Dhokla is a famous Gujarati savory sponge dish made with a fermented batter. The batter consists of a mixture of rice and usually Bengal gram/chana dal.

Khaman, on the other hand is also similar but made from ground chana dal or gram flour, mixed with lemon juice, semolina, and curd. This also called instant dhokla, where the original method needs fermentation, the instant version uses a leavening agent to get a soft, spongy texture.

Both khaman and dhokla are steamed in a mold, like a round tin or a flat plate, then cut into cubes and finally a delicious tempering is added.

The names khaman and dhokla, though mean different , yet is used together to refer the same snack. If you go order dhokla in any of the eatery in India or any Indian restaurant serving Chat, they will serve you bright yellow colored Khaman and it is also famously called Khaman Dhokla.

Palak Dhokla with tempering

My Dhokla Story

There was once a time, when I used to by ready-made dhokla mixes. But, after trying Khaman Dhokla once, I realized, how silly of me to buy ready-made stuff, when it super easy to make it at home.

Now, I m trying different variations in Khaman, Check this super simple Beets Dhokla made with readymade dhokla flour. Green peas Khaman Dhokla, made with green peas blended with dhokla mix. Amiri Khaman, is a deconstructed khaman dhokla served with fresh toppings.

Today's recipe, Spinach dhokla, is an inspired from a Food Show. The original recipe had methi leaves/Fresh fenugreek leaves too, but I was a bit hesitant, worrying  the final dish might taste bitter.

This bright green spinach dhokla is a great way to sneak greens into your kiddo's meal. I made it a little spicy and served it with some yogurt, oh yum, a filling breakfast.

Instant palak dhokla with curd

Ingredients for Instant Spinach Dhokla

  • Main Ingredient : Besan, gram flour along with sooji/semolina and fresh palak leaves.
  • Spices : Green chilies, fresh ginger, fresh lemon juice along with salt and sugar.
  • Leavening : I have used baking soda, you can also use a small sachet of Eno.
  • Tempering ; mustard seeds, white sesame seeds tempered in oil along with curry leaves and asafoetida.
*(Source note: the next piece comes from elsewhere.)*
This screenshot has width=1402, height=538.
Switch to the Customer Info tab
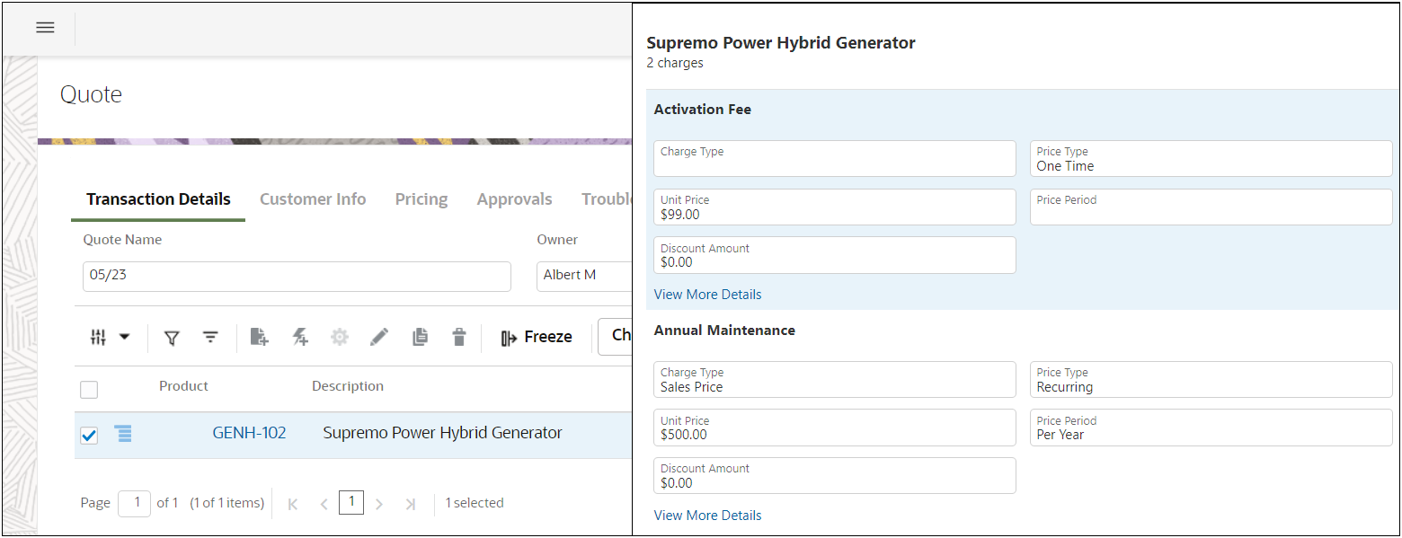click(313, 199)
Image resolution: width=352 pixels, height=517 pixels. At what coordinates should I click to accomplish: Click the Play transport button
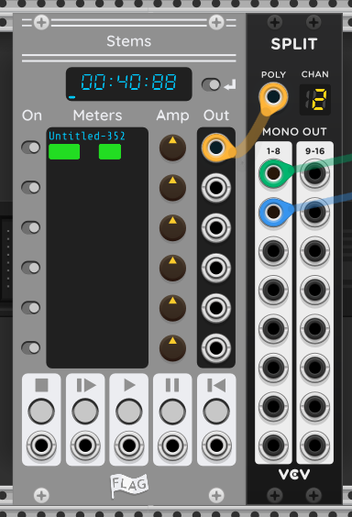click(x=129, y=412)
Stepwise Instructions to make Palak Dhokla

Please check recipe card below for exact measurements of each ingredient used and also for the detailed instructions

  • Wash fresh palak leaves and drain them well. Take the palak leaves along with green chilies and ginger in a blender and blend it smooth without any water.
  • To this now add rest of the ingredients except baking powder and whisk well .
  • Add enough water to this and make a thick batter. To this batter add baking soda and give it a good mix.
  • Now pour this batter into greased bowls or a greasted flat plate and steam cook them for 12-15 minutes.
How to make palak dhokla
  • Once steamed remove the dhokla from the steamer. Heat oil in a tadka pan, splutter mustard seeds, add hing and curry leaves. Remove the tadka from the heat, add 2tbsp of water to this and pour it over the steamed dhokla.
  • Once the dhokla are cool enough to touch, cut them into cubes and serve it with green chutney.
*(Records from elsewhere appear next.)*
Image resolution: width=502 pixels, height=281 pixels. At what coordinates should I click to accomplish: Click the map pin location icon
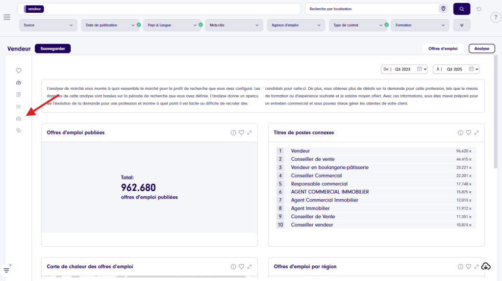pyautogui.click(x=443, y=9)
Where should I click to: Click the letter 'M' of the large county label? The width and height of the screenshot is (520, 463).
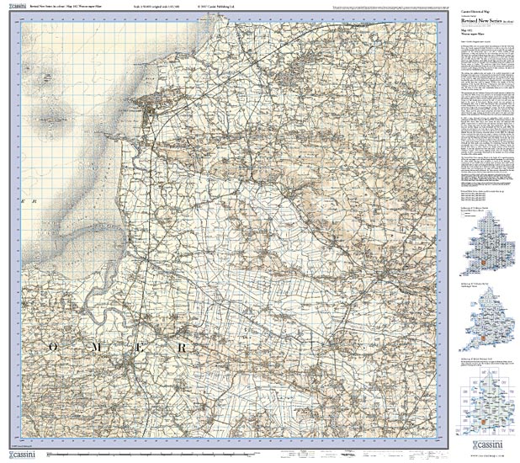click(94, 347)
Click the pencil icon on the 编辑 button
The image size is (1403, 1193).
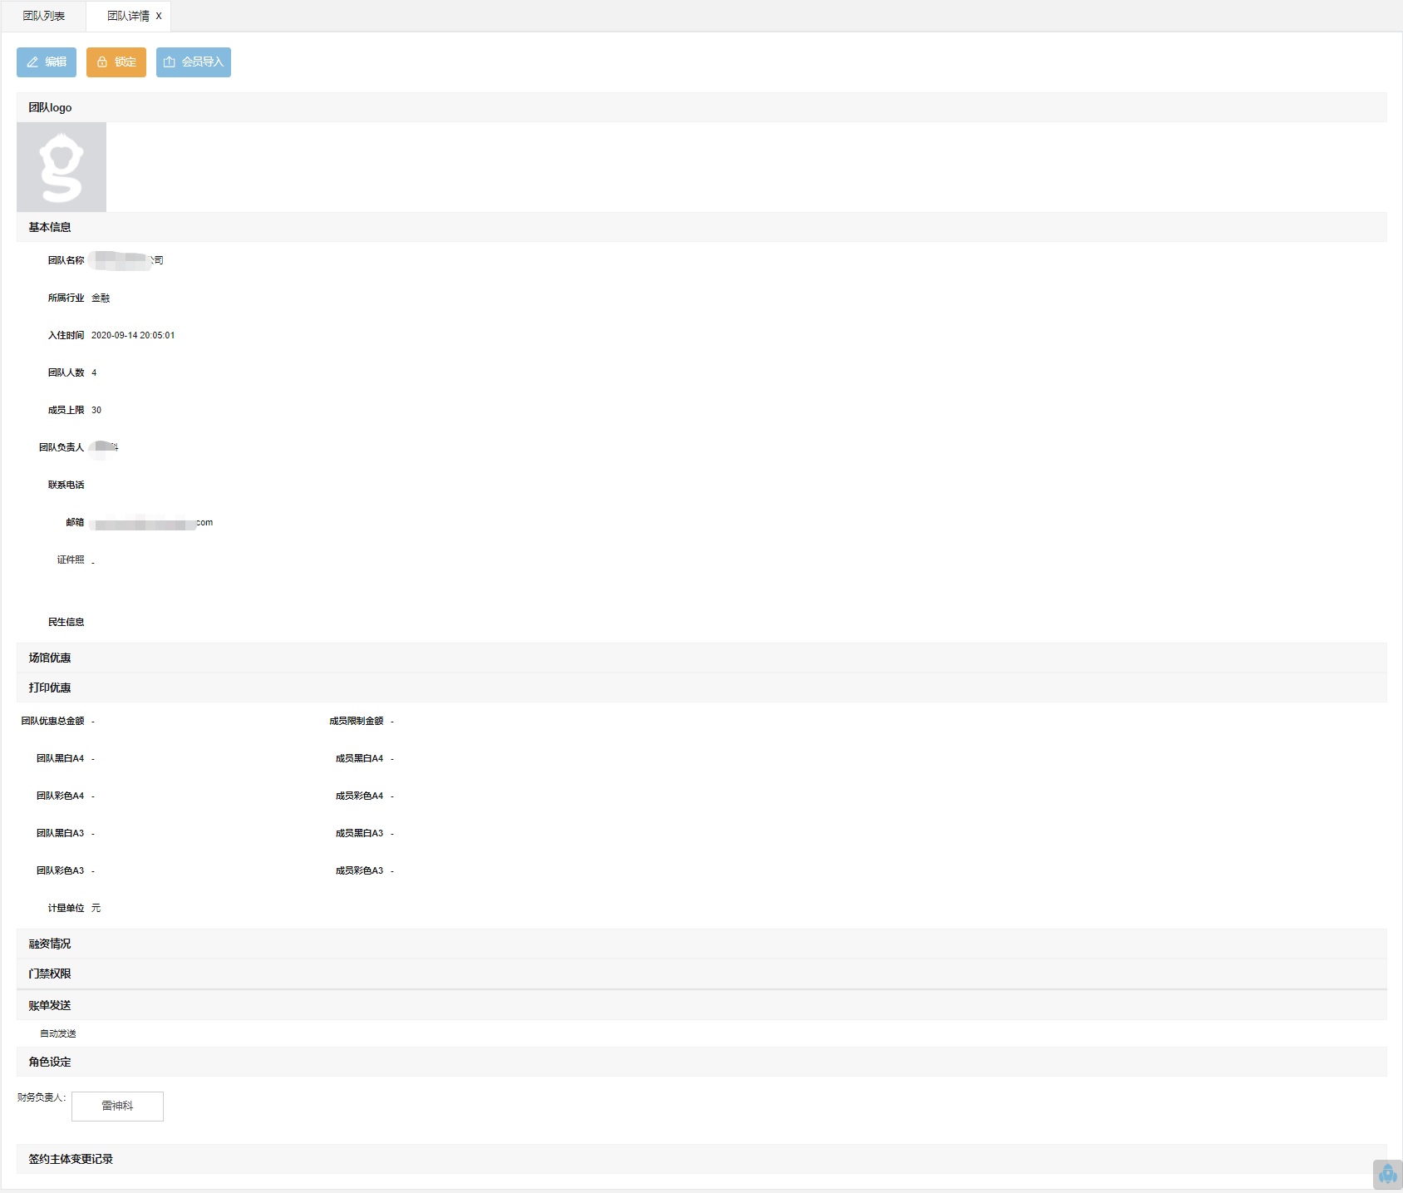pos(32,62)
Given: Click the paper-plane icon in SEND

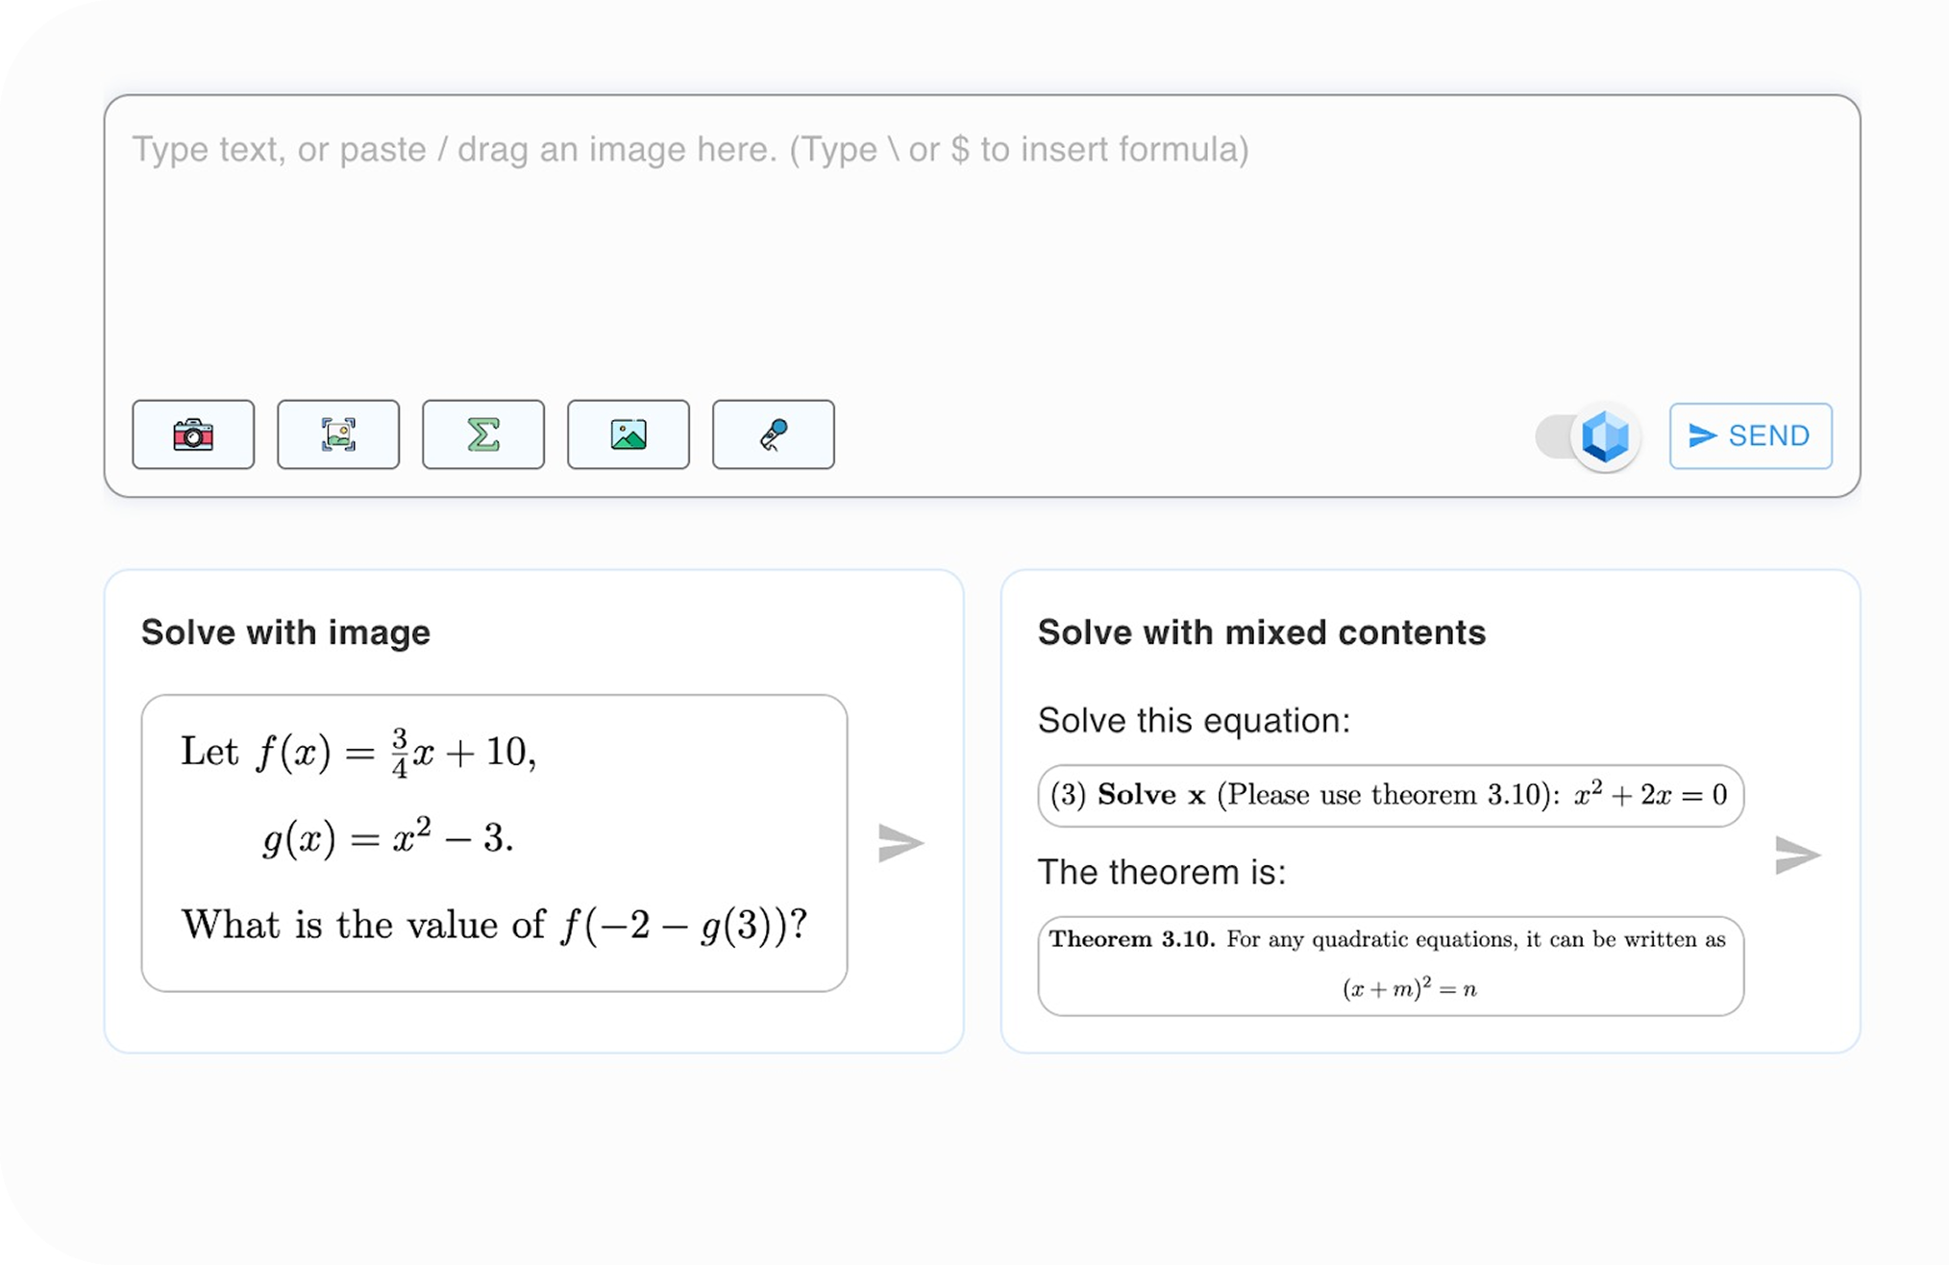Looking at the screenshot, I should point(1702,435).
If you have tried this recipe and like it, give it a 🌟 rating or let me know in the comments below.  You could also share it with me on Instagram using

Instant Spinach Dhokla

Palak Dhokla | Instant Palak Dhokla | Steamed Snack

Palak dhokla, famous Gujarati snack made with Gram flour and fresh spinach. A colorful snack made with fresh palak leaves, nutritious and hearty.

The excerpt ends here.